New in version 0.1.0.

Changed in version 0.3.6: Encapsulated in class

abydos.stemmer.sb_german(word, alternate_vowels=False)[source]

Return Snowball German stem.

This is a wrapper for SnowballGerman.stem().

Parameters
  • word (str) -- The word to stem

  • alternate_vowels (bool) -- Composes ae as ä, oe as ö, and ue as ü before running the algorithm

Returns

Word stem

Return type

str

Examples

>>> sb_german('lesen')
'les'
>>> sb_german('graues')
'grau'
>>> sb_german('buchstabieren')
'buchstabi'

New in version 0.1.0.

Deprecated since version 0.4.0: This will be removed in 0.6.0. Use the SnowballGerman.stem method instead.

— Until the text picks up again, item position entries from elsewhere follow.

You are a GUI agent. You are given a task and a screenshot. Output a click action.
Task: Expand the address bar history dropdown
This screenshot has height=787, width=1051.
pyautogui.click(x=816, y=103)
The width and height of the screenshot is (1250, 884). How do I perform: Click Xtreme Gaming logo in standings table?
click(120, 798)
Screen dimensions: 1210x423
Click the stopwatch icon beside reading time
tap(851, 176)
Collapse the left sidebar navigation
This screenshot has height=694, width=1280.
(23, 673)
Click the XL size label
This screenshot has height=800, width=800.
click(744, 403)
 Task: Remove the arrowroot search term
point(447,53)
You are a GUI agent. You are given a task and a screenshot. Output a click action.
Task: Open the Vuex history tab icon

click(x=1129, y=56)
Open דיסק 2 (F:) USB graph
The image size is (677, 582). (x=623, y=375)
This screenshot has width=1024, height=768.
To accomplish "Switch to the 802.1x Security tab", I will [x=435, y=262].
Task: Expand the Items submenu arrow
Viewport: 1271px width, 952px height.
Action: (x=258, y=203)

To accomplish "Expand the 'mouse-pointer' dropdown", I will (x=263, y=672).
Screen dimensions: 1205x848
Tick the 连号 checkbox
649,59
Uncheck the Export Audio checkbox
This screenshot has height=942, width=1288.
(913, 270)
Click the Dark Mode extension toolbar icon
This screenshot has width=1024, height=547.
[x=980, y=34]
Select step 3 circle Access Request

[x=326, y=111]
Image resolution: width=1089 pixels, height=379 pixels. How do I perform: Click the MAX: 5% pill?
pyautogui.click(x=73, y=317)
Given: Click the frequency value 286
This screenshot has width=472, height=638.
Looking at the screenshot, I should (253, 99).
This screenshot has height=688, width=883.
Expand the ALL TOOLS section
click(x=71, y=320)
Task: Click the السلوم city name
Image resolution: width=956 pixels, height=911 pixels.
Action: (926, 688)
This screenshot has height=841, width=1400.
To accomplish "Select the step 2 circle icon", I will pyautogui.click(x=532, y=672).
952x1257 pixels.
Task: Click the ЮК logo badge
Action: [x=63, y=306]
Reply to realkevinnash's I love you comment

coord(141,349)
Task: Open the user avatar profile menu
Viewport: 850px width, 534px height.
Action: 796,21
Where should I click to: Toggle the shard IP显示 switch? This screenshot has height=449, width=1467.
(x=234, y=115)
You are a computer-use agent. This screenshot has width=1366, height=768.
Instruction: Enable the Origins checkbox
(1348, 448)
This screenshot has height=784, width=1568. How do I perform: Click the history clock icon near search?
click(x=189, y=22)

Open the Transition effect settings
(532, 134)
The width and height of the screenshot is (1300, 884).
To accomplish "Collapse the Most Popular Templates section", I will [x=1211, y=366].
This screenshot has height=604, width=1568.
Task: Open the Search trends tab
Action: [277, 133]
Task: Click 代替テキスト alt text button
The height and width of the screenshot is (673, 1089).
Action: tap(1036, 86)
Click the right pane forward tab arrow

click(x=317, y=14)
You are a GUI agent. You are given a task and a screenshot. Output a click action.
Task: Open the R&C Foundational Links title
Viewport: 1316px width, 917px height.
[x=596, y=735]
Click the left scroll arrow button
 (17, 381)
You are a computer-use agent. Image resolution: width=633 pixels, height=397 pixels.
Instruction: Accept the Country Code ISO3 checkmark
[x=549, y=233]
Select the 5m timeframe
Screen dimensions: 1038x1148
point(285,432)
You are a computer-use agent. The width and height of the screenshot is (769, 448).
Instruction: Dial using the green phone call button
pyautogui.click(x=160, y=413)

class abydos.stemmer.SnowballNorwegian[source]

Bases: abydos.stemmer._snowball._Snowball

Snowball Norwegian stemmer.

The Snowball Norwegian stemmer is defined at: http://snowball.tartarus.org/algorithms/norwegian/stemmer.html

New in version 0.3.6.

stem(word)[source]

Return Snowball Norwegian stem.

Parameters

word (str) -- The word to stem

Returns

Word stem

Return type

str

Examples

>>> stmr = SnowballNorwegian()
>>> stmr.stem('lese')
'les'
>>> stmr.stem('suspensjon')
'suspensjon'
>>> stmr.stem('sikkerhet')
'sikker'

New in version 0.1.0.

Changed in version 0.3.6: Encapsulated in class

abydos.stemmer.sb_norwegian(word)[source]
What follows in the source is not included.